Without this information, JoburgCAN says the budgets are unlawful. For example, the budget for the upcoming 2024/25 financial year should include the updated spending estimates for the current year (2023/24), comparative data of the audited outcomes for the three previous years (2020/21, 2021/22 and 2022/23) and the projections for 2024/25, 2025/26 and 2026/27. This means there is inadequate reporting of actual spending, particularly on capital projects, it says.

The organisation warns that systemic collapse of services such as power and water is having a “devastating” effect on the total function of the city, adding that much of this can be attributed to the city’s failure to prioritise repairs and maintenance.

Moreover, it notes that reservoir failure is causing major pipe bursts, needing constant repair, causing backlogs and shortages in road repair and impacting on the Johannesburg Roads Agency budget and service delivery.

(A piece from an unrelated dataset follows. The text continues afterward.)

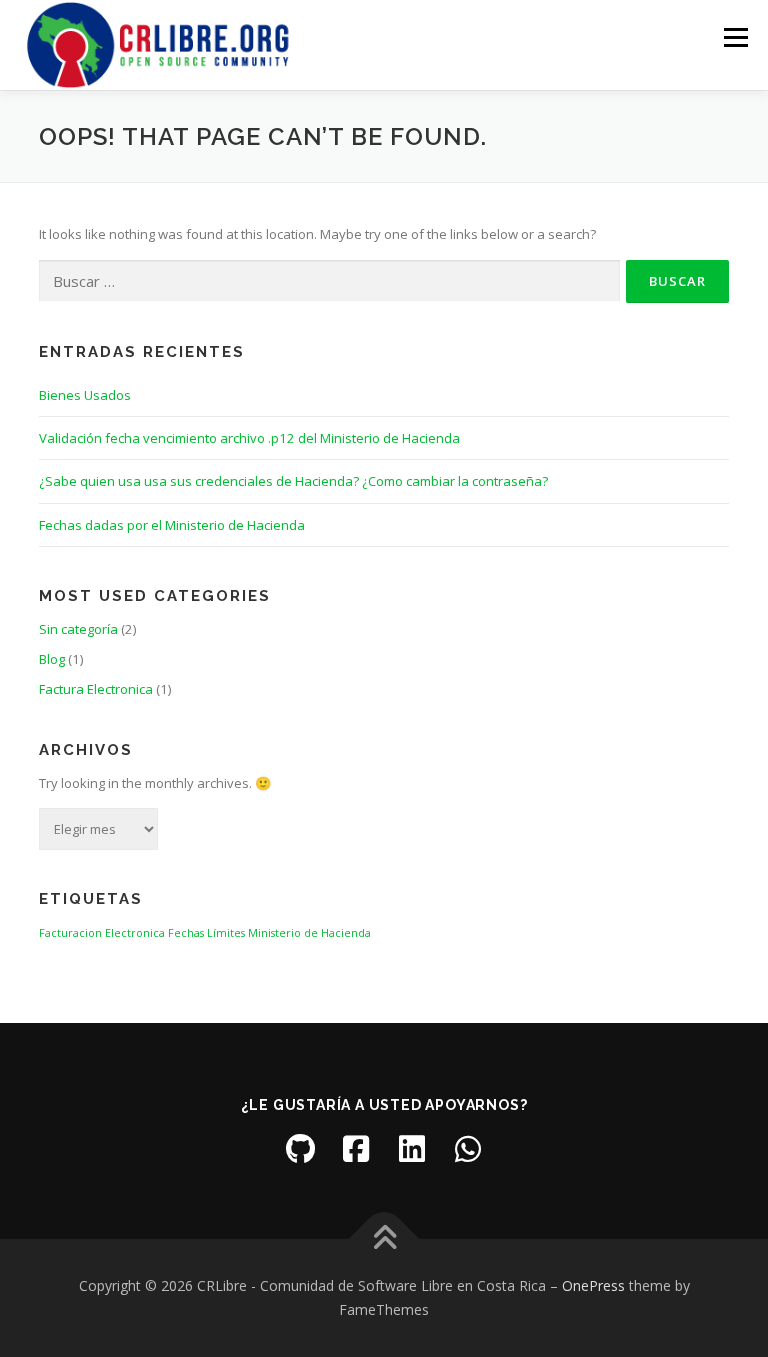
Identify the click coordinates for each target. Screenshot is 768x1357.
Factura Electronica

JoburgCAN says residents are being subjected to regular water cuts, while the fire department in some cases does not having access to water in hydrants to extinguish house fires.

“The city has to ringfence water and electricity revenue to tackle maintenance needs.

“The losses at City Power are directly due to loadshedding as transformers are blown during surges and substations are looted when the power is off. Stabilising the water and electricity grid should be the number one aim of the IDP and budget which will have a stabilising effect to deliver the rest of the objectives of the IDP,” says JoburgCAN.